We Want to Do More Than Survive: Abolitionist Teaching and the Pursuit of Educational Freedom by Betinna Love
Table of Contents:
"We Who Are Dark"
Grit, Zest, and Racism (The Hunger Games)
Abolitionist Teaching, Freedom Dreaming, and Black Joy
Theory Over Gimmicks: Finding Your North Star
We Gon' Be Alright, but That Ain't Alright
Winner of the 2020 Society of Professors of Education Outstanding Book Award
Drawing on personal stories, research, and historical events, an esteemed educator offers a vision of educational justice inspired by the rebellious spirit and methods of abolitionists.
Drawing on her life's work of teaching and researching in urban schools, Bettina Love persuasively argues that educators must teach students about racial violence, oppression, and how to make sustainable change in their communities through radical civic initiatives and movements. She argues that the US educational system is maintained by and profits from the suffering of children of color. Instead of trying to repair a flawed system, educational reformers offer survival tactics in the forms of test-taking skills, acronyms, grit labs, and character education, which Love calls the educational survival complex.

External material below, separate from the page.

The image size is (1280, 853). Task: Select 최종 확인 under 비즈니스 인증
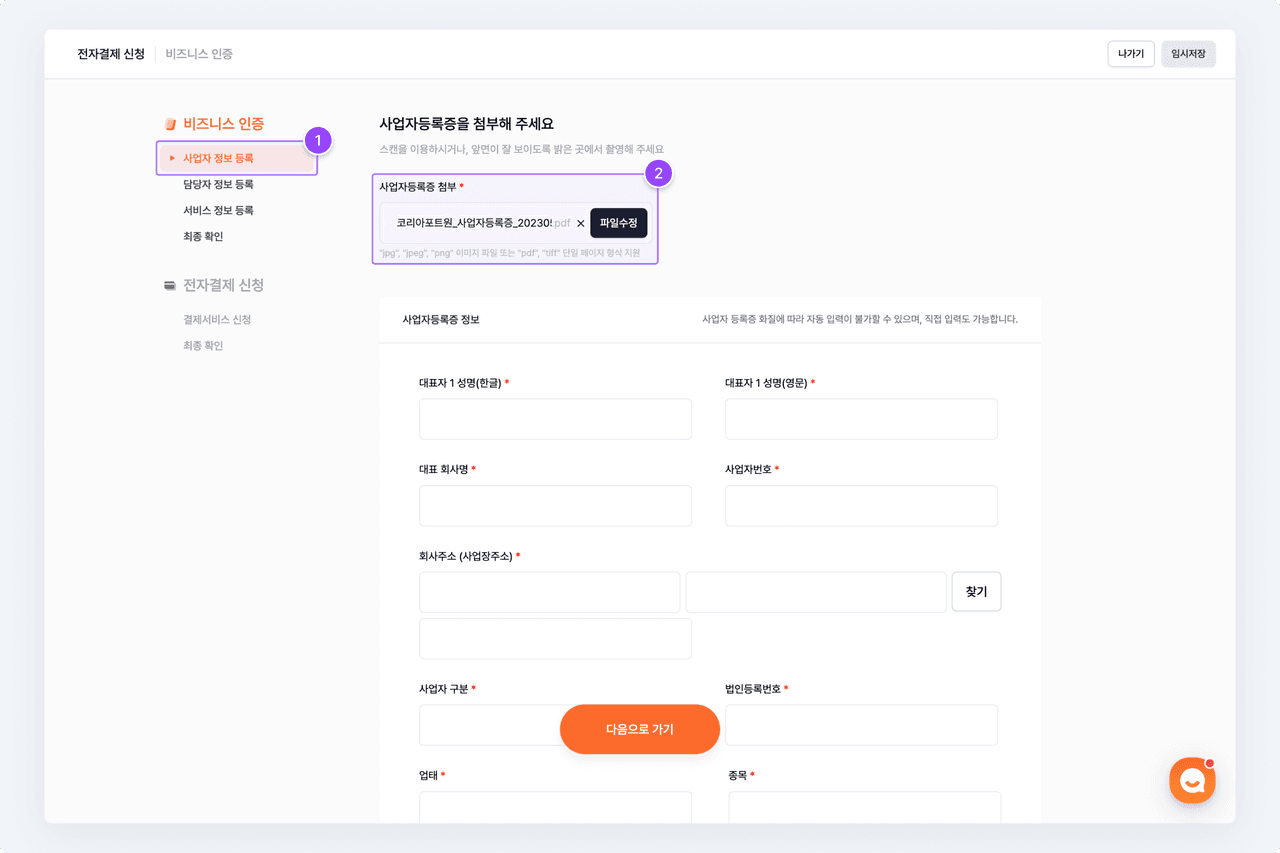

To dismantle the educational survival complex and to achieve educational freedom--not merely reform--teachers, parents, and community leaders must approach education with the imagination, determination, boldness, and urgency of an abolitionist. Following in the tradition of activists like Ella Baker, Bayard Rustin, and Fannie Lou Hamer, We Want to Do More Than Survive introduces an alternative to traditional modes of educational reform and expands our ideas of civic engagement and intersectional justice.